Q1 Demand Deposit Turnover Rate at 17.6 Times... Highest Since 2020
The 'money move' phenomenon is accelerating due to the decline in market interest rates. The turnover rate of demand deposits in the banking sector, which had once plummeted to the bottom last year due to the COVID-19 pandemic and tightening policies worldwide, appears to be continuing its recovery trend.
According to the Bank of Korea's Economic Statistics System on the 16th, the turnover rate of demand deposits at deposit banks in the first quarter of this year was recorded at 17.6 times per month. This is the highest level since the first quarter of 2020 (18.4 times per month), when the COVID-19 pandemic began to intensify.
The turnover rate refers to the amount of deposit payments divided by the average deposit balance. A high turnover rate indicates that companies and households frequently withdrew money deposited in banks for consumption or investment. Therefore, it is used as an indicator showing how actively funds are circulating.
The turnover rate of demand deposits at domestic deposit banks had been declining repeatedly due to various domestic and international adverse factors after recording 19.2 times in the fourth quarter of 2019. Since the impact of COVID-19, it recorded 18.4 times in the first quarter of 2020 and continued to decline, falling to a historic low of 14.3 times in the third quarter of last year due to the sharp interest rate hikes by the U.S. Federal Reserve (Fed) and the resulting asset market downturn.
However, with growing expectations for easing tightening, the rate has somewhat increased. The turnover rate of demand deposits in the fourth quarter of last year rose to 17.1 times, reaching the same level as the second quarter of 2020. In December last year, due to relatively high deposit interest rates and seasonal characteristics with high fund demand, it even recorded 19.9 times on a monthly basis.

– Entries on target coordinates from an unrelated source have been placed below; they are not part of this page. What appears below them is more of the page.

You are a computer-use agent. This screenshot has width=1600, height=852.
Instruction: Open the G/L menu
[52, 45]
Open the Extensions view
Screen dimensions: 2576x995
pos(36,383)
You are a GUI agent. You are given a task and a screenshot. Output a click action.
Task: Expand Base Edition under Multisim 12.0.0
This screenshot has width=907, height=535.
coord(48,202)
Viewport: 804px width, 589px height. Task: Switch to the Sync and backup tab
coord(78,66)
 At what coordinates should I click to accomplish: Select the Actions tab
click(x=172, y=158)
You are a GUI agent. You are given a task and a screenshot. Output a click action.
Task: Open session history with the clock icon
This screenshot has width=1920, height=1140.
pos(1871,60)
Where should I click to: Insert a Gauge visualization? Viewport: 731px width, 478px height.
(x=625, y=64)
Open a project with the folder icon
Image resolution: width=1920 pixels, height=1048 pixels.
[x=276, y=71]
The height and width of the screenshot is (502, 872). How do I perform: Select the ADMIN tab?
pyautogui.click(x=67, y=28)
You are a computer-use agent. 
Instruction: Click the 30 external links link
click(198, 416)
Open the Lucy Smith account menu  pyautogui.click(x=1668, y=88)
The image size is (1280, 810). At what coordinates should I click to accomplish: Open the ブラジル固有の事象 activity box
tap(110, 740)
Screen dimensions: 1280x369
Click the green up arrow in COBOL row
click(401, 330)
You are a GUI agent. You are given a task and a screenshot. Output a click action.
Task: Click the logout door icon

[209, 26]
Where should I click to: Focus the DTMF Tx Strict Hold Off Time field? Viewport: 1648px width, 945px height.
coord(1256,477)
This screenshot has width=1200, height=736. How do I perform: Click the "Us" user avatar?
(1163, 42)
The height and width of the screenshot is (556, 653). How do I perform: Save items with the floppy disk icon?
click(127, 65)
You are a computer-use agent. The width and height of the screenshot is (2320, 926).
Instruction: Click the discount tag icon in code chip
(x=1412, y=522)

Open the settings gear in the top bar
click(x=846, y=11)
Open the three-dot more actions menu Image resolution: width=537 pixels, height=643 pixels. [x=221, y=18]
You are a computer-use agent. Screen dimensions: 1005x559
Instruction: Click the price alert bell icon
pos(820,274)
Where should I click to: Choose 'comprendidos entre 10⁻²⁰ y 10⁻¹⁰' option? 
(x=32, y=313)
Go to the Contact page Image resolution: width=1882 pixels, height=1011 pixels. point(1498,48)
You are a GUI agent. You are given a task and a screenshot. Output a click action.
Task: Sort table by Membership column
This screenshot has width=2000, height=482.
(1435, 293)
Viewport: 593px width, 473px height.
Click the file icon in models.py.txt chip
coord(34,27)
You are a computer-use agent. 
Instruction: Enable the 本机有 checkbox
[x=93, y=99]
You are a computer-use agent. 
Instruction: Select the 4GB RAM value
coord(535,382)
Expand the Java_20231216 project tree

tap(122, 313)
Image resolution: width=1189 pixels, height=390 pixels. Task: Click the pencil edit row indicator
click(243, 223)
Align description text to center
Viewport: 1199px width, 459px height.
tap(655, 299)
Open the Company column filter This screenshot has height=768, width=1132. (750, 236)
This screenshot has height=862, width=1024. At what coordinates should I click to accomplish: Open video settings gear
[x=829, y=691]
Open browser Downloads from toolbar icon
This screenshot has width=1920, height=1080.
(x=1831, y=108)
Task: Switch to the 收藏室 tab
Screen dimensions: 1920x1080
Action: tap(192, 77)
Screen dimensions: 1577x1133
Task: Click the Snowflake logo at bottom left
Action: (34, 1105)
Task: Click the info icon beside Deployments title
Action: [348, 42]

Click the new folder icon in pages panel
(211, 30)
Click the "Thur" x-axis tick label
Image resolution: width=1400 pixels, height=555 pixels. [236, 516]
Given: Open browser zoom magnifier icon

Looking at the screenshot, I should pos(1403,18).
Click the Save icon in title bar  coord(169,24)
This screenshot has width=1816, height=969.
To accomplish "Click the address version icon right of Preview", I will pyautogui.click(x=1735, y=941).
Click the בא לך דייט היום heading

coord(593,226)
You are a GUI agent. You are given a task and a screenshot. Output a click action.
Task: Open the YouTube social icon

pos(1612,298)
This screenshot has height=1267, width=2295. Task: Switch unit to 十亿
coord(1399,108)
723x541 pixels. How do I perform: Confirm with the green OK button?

This year, the turnover rate of demand deposits showed a decline to 17.9 times in January and 16.8 times in February but rose again to 18.2 times in March. A Bank of Korea official said, "The amount of deposit payments in the first quarter increased significantly compared to the third quarter, when the turnover rate was at its lowest," adding, "Although it has not reached the pre-COVID-19 level, it shows a trend of recovering fund demand."
The rise in the turnover rate is due to expectations of easing tightening along with the downward trend in market interest rates. For example, the interest rates on parking accounts at internet-only banks (Kakao, K, Toss Bank), which once guaranteed up to 3.0% annually, have recently fallen to around 2.00?2.60%. This is even lower than the yield of 2.95?3.60% offered by the recently popular issued note-type Cash Management Accounts (CMA).
The fixed deposit interest rates, which attracted idle funds in the market last year, are also losing relative appeal. Looking at the one-year fixed deposit interest rates (simple interest) of the four major commercial banks (KB Kookmin, Shinhan, Hana, Woori), the highest preferential interest rates range from 3.47% to 3.56%, hovering around the base rate (3.50%). In some banks, fixed deposit interest rates have even dropped to the 2% range, just before the base rate hike.
On the other hand, market funds are flowing into short-term financial products. According to the Korea Financial Investment Association, as of the 11th, the CMA balance reached 65.7 trillion won, a 13.1% increase from the beginning of the year. Although it is still difficult to say the stock market is booming, investor deposits also increased by 16.3% from the year's low to about 50.15 trillion won.
It is also interpreted that the U.S. Silicon Valley Bank (SVB) crisis in mid-March, which shook the financial market, had an impact. Hwang Se-woon, senior researcher at the Korea Capital Market Institute, said, "The expansion of the demand deposit turnover rate in March was partly influenced by funds moving to stable and profitable short-term financial products due to the SVB bankruptcy crisis," adding, "However, since the banking crisis is in a soft-landing phase and the base rate and deposit interest rates are expected to remain slightly weak for the time being, the turnover rate is expected to remain sideways."